10.4046/trd.1994.41.5.513
- Author:
Seong Beom LEE
;
Moon Ju CHOI
;
Won Sang PARK
;
Jung Yong LEE
;
Gue Tae CHAE
;
Sang Ho KIM
;
Choo Soung KIM
- Publication Type:In Vitro ; Original Article
- Keywords:
Silicosis;
Macrophage;
Hydrogen peroxide;
Prostaglandin E2
- MeSH:
Animals;
Arachidonic Acid;
Collagen;
Dinoprostone*;
Fibroblasts;
Fibrosis;
Hydrogen;
Hydrogen Peroxide;
Lung;
Macrophages;
Macrophages, Alveolar*;
Monokines;
Rats;
Rats, Sprague-Dawley;
Silicon Dioxide*;
Silicosis
- From:Tuberculosis and Respiratory Diseases
1994;41(5):513-520
- CountryRepublic of Korea
- Language:Korean
-
Abstract:
BACKGROUND: The pathogenesis of silicosis has been focused on the interaction between alveolar macrophages and silica particle. Although fibrosis in silicosis has been studied extensively, the mechanism is still not fully understood. There is increasing evidence that monokines and arachidonic acid metabolites produced by macrophage are involved in pathogenesis of silicosis. Recently, it was reported that prostaglandin E2 produced from macrophage counteracts the stimulatory effects of other monokines on fibroblast proliferation or collagen production.

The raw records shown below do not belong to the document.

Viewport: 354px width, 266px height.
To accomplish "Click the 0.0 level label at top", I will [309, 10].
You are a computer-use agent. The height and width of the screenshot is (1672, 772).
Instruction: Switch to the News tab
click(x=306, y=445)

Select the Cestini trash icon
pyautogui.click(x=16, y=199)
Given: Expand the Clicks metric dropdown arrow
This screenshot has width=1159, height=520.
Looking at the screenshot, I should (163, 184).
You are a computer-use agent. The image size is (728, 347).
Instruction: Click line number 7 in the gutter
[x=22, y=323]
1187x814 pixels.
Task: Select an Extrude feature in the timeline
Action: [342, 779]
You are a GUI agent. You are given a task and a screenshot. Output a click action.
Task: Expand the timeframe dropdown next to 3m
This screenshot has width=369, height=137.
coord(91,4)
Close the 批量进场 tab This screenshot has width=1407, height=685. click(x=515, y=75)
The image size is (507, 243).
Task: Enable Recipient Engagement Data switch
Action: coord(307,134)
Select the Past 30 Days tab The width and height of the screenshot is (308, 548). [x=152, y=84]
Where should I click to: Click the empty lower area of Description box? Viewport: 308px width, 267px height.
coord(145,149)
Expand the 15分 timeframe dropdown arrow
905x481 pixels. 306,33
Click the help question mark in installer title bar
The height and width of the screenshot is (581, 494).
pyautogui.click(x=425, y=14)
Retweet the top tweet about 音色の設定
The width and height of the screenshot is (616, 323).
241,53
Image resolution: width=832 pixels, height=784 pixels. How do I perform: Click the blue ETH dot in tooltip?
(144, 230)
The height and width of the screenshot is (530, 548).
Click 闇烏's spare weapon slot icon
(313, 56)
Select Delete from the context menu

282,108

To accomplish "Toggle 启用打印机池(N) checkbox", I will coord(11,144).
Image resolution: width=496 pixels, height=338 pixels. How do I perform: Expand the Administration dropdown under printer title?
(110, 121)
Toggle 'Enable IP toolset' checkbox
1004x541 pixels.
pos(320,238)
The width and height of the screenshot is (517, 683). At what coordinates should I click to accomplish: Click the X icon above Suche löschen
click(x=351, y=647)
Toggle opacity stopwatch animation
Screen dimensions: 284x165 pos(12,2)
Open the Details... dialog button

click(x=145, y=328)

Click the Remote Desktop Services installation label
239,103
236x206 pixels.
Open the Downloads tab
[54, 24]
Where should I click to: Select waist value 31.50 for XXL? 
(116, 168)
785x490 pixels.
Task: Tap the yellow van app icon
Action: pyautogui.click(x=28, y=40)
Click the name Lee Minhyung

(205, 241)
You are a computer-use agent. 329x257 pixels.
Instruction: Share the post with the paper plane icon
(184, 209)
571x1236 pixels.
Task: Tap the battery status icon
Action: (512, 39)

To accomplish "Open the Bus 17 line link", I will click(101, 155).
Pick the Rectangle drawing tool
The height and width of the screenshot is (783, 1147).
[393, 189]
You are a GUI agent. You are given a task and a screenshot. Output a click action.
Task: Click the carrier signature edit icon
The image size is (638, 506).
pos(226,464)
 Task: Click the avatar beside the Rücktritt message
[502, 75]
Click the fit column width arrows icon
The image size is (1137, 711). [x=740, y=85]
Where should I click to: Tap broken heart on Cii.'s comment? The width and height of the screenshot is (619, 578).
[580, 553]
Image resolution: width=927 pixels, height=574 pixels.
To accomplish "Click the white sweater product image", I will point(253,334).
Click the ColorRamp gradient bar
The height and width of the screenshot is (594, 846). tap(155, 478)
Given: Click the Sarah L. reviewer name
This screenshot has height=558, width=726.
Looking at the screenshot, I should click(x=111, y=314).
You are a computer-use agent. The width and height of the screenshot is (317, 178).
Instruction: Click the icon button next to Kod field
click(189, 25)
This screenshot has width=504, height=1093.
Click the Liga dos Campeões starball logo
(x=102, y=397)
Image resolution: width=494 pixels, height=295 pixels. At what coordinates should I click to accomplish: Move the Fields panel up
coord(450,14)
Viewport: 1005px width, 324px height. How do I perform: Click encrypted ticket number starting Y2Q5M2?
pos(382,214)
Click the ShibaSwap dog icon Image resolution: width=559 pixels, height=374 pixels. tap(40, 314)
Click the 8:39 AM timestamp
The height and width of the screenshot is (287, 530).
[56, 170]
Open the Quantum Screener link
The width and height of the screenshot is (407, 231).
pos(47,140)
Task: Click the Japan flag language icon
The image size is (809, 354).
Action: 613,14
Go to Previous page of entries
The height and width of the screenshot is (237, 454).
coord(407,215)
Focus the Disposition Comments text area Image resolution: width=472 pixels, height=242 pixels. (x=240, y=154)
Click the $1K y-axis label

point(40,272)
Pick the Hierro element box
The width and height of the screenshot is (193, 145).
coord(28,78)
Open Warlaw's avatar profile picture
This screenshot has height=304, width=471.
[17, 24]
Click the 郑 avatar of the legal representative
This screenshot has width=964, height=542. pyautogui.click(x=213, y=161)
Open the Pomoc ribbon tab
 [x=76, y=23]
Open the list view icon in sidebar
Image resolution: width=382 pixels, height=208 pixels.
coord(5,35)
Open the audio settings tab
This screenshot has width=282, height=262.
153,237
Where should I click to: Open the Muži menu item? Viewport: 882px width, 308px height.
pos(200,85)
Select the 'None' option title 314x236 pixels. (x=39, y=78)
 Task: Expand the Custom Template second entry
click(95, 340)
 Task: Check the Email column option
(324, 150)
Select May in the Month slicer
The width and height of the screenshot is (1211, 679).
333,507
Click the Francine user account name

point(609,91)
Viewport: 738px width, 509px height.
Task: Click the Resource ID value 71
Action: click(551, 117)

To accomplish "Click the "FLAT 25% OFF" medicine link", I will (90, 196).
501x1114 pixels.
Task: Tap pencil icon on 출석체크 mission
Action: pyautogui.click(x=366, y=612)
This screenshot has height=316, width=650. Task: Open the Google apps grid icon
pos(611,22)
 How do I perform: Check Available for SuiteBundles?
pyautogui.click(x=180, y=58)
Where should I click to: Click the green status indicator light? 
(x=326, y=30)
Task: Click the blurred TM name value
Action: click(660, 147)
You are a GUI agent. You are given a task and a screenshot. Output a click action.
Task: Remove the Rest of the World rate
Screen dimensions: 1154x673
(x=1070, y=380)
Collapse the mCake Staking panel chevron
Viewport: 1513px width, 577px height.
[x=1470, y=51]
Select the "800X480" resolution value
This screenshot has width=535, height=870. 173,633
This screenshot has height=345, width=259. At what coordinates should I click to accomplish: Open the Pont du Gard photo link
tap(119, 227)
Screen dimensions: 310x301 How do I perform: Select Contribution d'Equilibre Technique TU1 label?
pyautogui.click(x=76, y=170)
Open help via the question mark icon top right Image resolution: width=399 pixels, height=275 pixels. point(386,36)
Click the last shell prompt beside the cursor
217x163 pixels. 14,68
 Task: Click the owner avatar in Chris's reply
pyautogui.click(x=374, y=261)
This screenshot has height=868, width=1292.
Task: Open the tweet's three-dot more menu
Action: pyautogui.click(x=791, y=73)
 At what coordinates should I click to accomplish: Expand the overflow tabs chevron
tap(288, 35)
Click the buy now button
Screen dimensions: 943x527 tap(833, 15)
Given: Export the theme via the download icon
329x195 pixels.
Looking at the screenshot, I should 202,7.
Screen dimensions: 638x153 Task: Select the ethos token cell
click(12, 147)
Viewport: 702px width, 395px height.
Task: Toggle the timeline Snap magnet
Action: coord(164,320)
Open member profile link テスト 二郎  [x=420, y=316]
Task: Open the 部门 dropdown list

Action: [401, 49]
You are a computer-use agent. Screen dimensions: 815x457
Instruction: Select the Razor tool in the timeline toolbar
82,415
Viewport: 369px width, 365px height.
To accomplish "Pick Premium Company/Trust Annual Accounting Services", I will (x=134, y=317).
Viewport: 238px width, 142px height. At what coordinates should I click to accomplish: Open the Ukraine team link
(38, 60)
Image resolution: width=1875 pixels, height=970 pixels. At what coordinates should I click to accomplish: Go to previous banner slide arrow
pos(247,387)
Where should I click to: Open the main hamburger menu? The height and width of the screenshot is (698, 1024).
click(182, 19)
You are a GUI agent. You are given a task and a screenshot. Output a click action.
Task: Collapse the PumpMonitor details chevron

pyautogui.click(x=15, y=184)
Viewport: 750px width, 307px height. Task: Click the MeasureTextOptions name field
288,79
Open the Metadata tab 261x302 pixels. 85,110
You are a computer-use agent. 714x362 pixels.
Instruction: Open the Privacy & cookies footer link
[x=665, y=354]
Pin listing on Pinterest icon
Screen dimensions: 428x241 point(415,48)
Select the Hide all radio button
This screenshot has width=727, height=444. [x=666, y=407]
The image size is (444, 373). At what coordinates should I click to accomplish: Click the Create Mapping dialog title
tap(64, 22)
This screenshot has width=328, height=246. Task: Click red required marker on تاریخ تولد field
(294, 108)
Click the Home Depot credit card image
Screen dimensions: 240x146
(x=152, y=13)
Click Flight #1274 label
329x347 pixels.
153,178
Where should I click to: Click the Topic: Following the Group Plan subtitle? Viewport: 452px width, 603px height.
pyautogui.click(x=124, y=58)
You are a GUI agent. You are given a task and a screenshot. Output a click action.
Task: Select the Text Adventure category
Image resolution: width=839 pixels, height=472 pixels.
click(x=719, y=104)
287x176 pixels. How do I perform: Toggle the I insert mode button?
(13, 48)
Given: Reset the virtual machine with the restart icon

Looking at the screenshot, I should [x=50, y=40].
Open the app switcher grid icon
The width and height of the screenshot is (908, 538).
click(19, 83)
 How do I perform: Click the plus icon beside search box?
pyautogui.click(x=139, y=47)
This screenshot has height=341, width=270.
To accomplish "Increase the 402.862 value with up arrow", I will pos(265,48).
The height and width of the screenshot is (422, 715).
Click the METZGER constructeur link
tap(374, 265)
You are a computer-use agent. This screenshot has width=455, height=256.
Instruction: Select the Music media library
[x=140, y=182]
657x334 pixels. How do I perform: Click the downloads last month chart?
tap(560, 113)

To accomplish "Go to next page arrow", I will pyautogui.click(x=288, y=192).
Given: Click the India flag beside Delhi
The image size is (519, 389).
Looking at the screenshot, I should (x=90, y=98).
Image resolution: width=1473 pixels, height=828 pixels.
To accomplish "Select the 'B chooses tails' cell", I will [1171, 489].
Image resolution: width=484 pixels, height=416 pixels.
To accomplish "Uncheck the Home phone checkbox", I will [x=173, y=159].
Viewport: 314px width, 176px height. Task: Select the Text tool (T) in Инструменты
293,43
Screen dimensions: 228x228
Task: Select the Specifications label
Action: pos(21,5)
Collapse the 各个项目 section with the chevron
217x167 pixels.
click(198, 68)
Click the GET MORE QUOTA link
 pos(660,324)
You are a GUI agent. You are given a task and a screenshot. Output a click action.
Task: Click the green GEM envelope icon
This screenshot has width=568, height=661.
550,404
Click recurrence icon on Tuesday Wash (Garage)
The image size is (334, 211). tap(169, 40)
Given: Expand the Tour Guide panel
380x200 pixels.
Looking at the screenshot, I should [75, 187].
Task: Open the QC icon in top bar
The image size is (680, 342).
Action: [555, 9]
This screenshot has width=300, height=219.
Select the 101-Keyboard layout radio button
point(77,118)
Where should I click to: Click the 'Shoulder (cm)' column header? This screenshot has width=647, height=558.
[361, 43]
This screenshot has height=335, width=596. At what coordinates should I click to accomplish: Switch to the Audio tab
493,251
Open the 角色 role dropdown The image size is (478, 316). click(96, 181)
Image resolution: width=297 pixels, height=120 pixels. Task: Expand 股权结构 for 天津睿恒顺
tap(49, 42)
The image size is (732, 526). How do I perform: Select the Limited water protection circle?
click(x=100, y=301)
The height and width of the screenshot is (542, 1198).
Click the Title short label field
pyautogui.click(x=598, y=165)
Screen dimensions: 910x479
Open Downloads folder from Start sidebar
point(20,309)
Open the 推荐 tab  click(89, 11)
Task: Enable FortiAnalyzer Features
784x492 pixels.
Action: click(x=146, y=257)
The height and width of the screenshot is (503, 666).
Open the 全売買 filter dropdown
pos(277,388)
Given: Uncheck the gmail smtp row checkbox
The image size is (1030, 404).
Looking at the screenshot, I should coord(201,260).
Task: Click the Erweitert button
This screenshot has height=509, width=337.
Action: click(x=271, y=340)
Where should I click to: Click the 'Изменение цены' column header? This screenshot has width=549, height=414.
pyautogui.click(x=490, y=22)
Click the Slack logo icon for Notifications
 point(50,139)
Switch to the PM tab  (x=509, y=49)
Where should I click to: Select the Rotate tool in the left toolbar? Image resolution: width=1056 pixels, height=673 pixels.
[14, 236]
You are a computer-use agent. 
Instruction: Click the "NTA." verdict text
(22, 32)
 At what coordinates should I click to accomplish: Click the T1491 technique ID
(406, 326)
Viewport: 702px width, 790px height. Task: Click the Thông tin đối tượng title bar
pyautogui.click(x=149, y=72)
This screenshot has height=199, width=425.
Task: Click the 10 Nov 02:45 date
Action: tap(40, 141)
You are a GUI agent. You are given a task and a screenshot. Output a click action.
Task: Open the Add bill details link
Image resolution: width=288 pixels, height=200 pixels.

Until now, it was remained uncertain by which mechanism silica particle may activate alveolar macrophage to an enhanced release of prostaglandin E2. METHODS: In order to investigate the relationship between the activity of alveolar macrophage and the production of PGE2 from activated alveolar macrophage, the authors measured hydrogen peroxide and PGE2 from alveolar macrophages activated by silica in vitro and from alveolar macrophages in the silicotic nodules from rat. Experimental silicosis was induced by intratracheal infusion of silica(SiO2) suspended in saline (50 mg/ml) in Sprague-Dawley rats. RESULTS: 1) The silicotic nodules with fibrosis were seen from the sections of rat lung at 60 days after intratracheal injection with 50 mg aqueous suspension of silica. 2) In vitro, silica caused the dose dependent increase of hydrogen peroxide(p<0.05) and PGE2(p>0.05) release from alveolar macrophages. Alveolar macrophages from rats with silicotic nodules released more hydrogen peroxide and PGE2 than those of control group(p<0.05). CONCLUSION: These results suggest that silica particle could activate macrophage directly and enhanced the release of PGE2 and hydrogen peroxide from the alveolar macrophage.